- What you need to do -
1 – For each statement below, state yes or no to show whether it agrees with the biography of Bisma, and quote the words of the biography that settle it.
(a) Bisma and the other members debuted on October 10, 2010 with the song "I Heart You."
(b) Bisma's solo debut, Lakukanlah, was produced under MDG Production.
(c) ABG Jadi Manten, in which Bisma played the main role, aired on TRANS TV.
2 – According to the biography of Bisma, for how many seasons did TRANS TV produce Cinta Cenat Cenut?
3 – Pick up the biography of Bisma after its final sentence and continue it.

- Quoted passage -
^^^^^^^^
He has grown his interest in playing instrument since he was invited on stage by COKLAT when he was in elementary school, he also was raised in local indie musician society in bandung, one of them is Aska Pratama from Rocket Rockers whom he considers as a relative. He was performing in an indie-rock band and a Motown band as well.

Music career

Bisma started his professional dance career during his high school times and as a visual communication design college student he formed a band with his childhood friends. They performed regularly in some cafes, art stages, and big events. In 2009 his senior choreographer Geri Krisdianto offered him to join for a new boy band in Indonesia. Bisma and the other six members was trained for six-month before their debut on October 10, 2010 with the song titled "I Heart You". SM*SH has taken Bisma to reaching his stardom. November 2014 Bisma produced a song titled Lakukanlah as his solo debut under MDG Production. Following the success of his first single he produced Cukup with Widi Purwadireja of Maliq & d’essentials and co-writer Sheryl Sheinafia. He wrote Pemeran Pengganti for JUARA original soundtrack and the song became top charts in many radio station.

Acting career

Bisma acting career begin when he acted in the television soap opera Cinta Cenat Cenut together with SM*SH. The series became a success, resulting in TRANS TV producing it for 3 seasons. In 2014 Bisma played the main role in ABG Jadi Manten, a television soap opera aired on SCTV. 
 
1 year later, Bisma worked along with MagMA Entertainment to produce a drama-action movie titled JUARA (Champion). In this movie he had a role as the co-producer, original soundtrack singer-songwriter, and main cast, where he acted with some senior actors such as Cut Mini Teo, Tora Sudiro, Cecep Arif Rahman (The Raid 2 villain cast). He won many awards as Best New Actor for his role in JUARA The Movie. His next movie project is SILARIANG a movie that highlights elopement and Bugis culture.
^^^^^^^^
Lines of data
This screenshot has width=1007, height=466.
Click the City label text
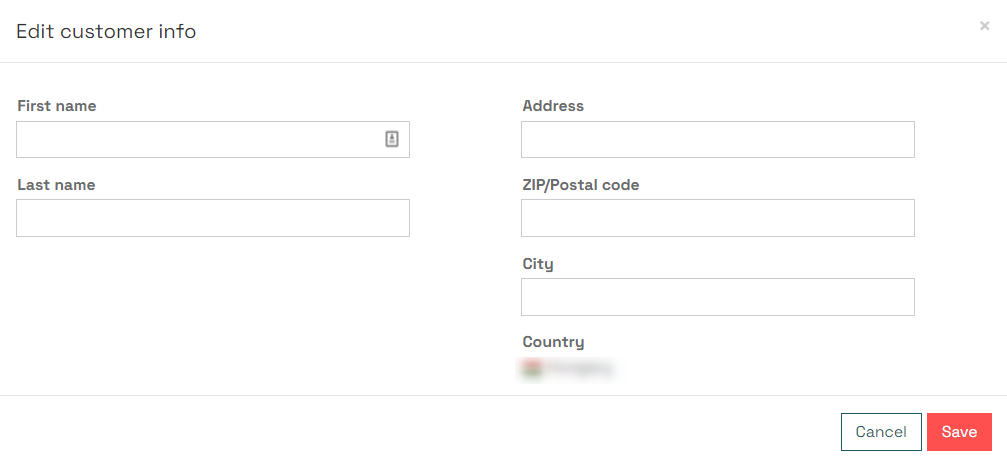click(x=538, y=264)
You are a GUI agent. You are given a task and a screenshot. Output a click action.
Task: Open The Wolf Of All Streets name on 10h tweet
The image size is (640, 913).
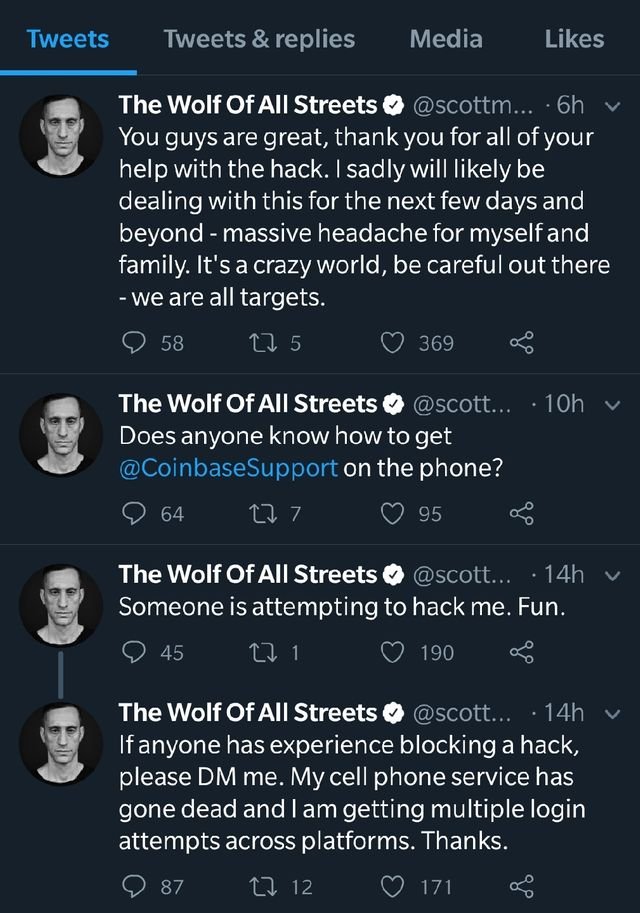247,404
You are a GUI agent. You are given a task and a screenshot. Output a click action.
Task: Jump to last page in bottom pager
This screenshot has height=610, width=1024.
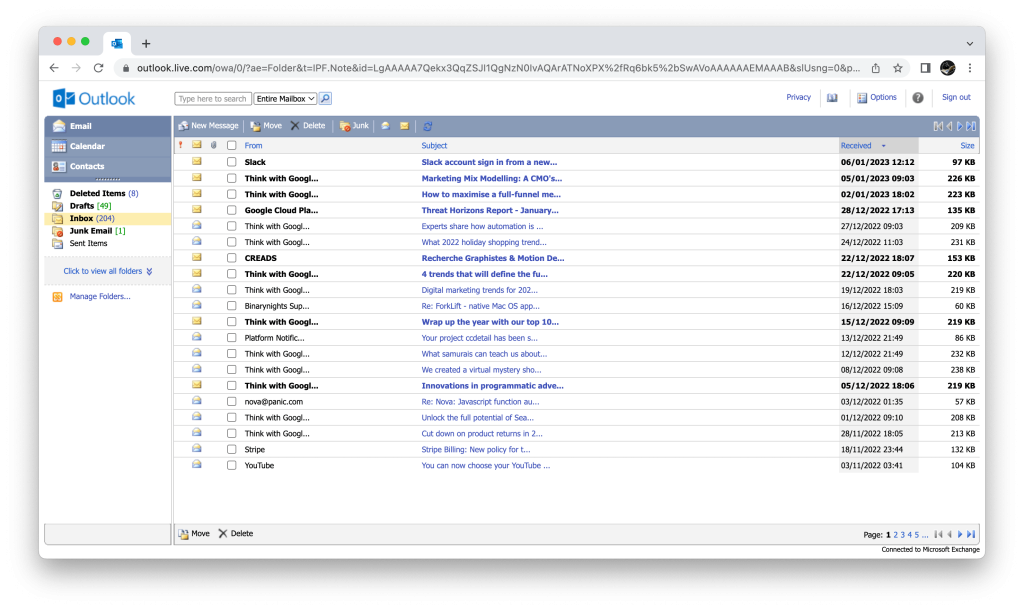click(x=970, y=535)
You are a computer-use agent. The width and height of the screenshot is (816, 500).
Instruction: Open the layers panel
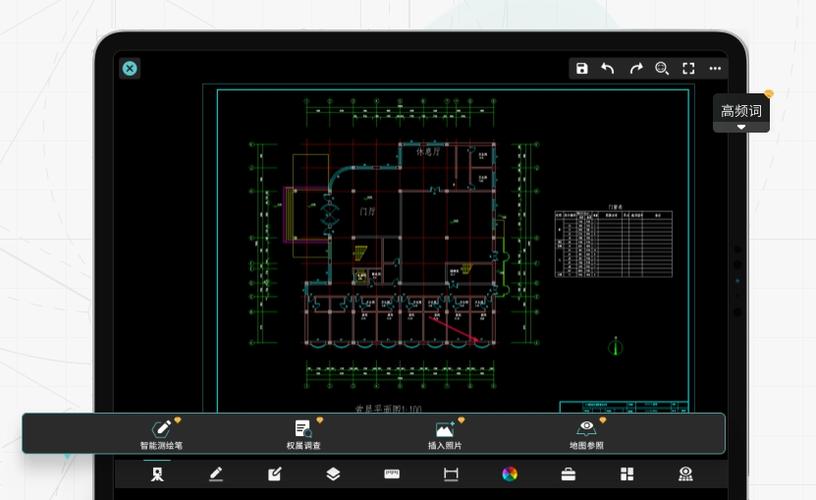(x=333, y=474)
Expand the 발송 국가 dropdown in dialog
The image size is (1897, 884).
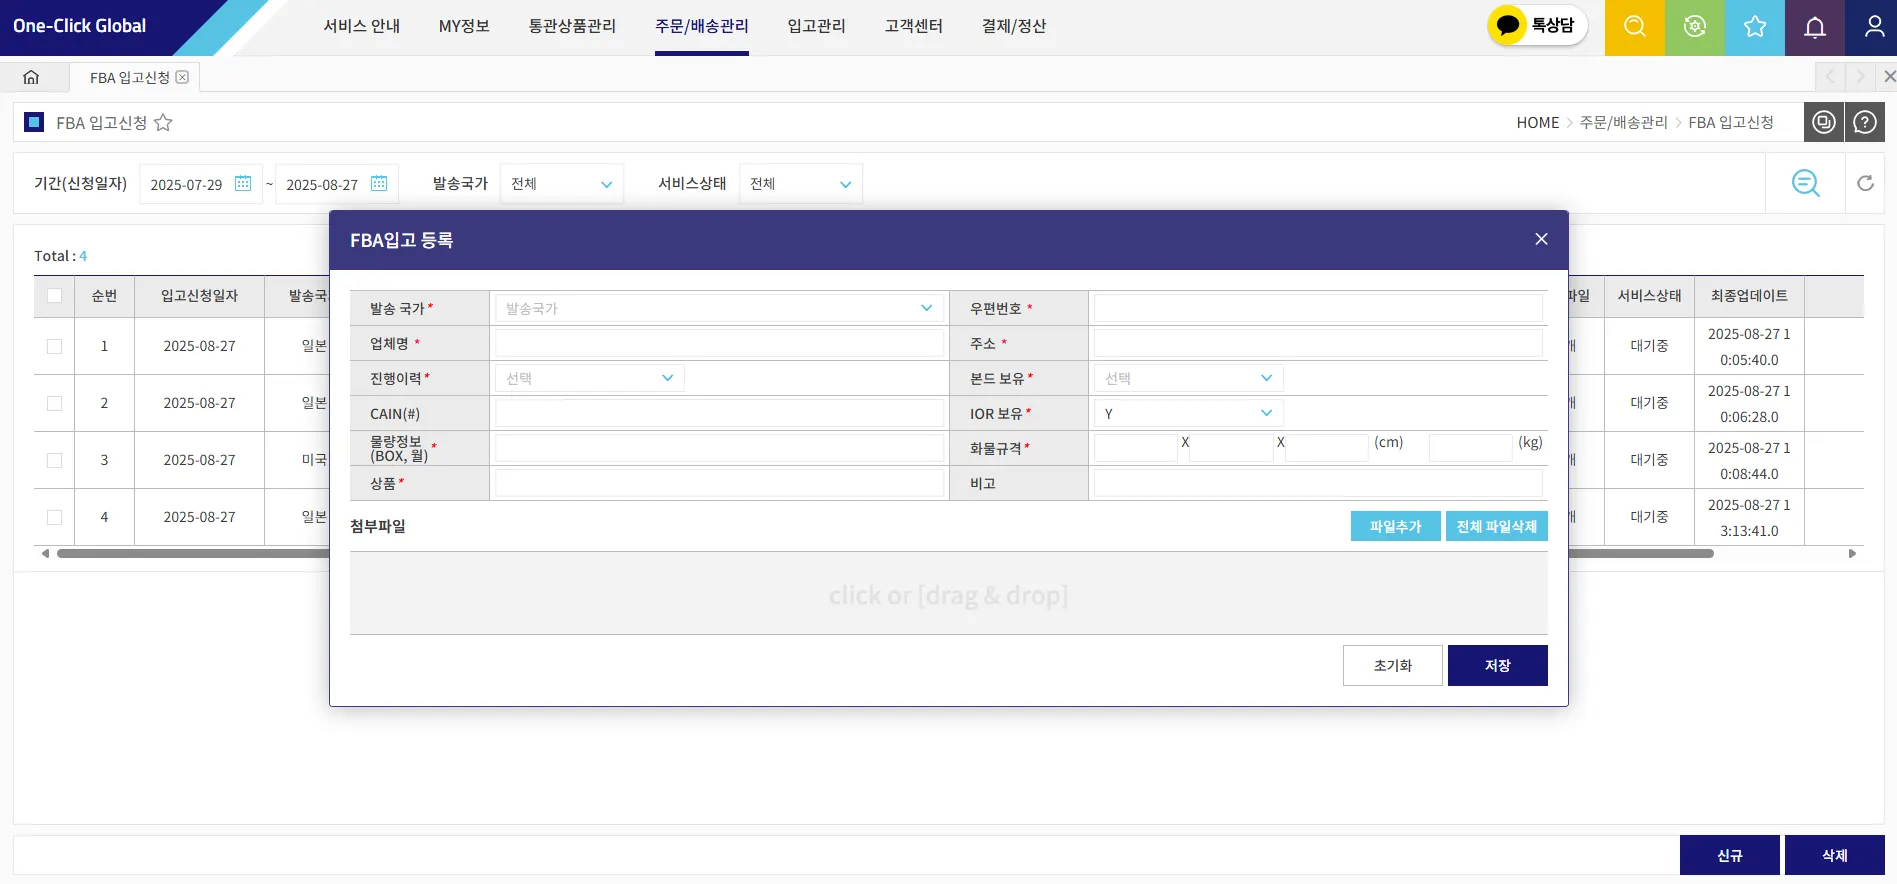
^^^^^^^^
- Responses by task -
1 –
(a) Yes: "their debut on October 10, 2010 with the song titled "I Heart You""
(b) Yes: "November 2014 Bisma produced a song titled Lakukanlah as his solo debut under MDG Production"
(c) No: "a television soap opera aired on SCTV"

2 – TRANS TV produced it for three seasons.

3 –
Discography

As SM*SH member 
 "I Heart You" (2010)
 "Senyum Semangat" (2011)
 "Ada Cinta" (2011)
 "Akhiri Saja" (2011)
 "Selalu Bersama" (2011)
 "Pahat hati" (2013)
 "Rindu Ini" (2013)
 "Selalu Tentang Kamu" (2013)
 "Hello" (2014)
 "Story of My Life"/"Unconditionally" (One Direction/Katy Perry cover) (2014)
 "Terhebat" (Coboy Junior cover) (2014)
 "Fortune Cookie" (JKT48 cover) (2014)
 "#Lakukanlah" (2015)
 "Thinking Out Loud" (Ed Sheeran cover) (2015)
 "Cukup" (2015)
 "Pemeran Pengganti" (2016)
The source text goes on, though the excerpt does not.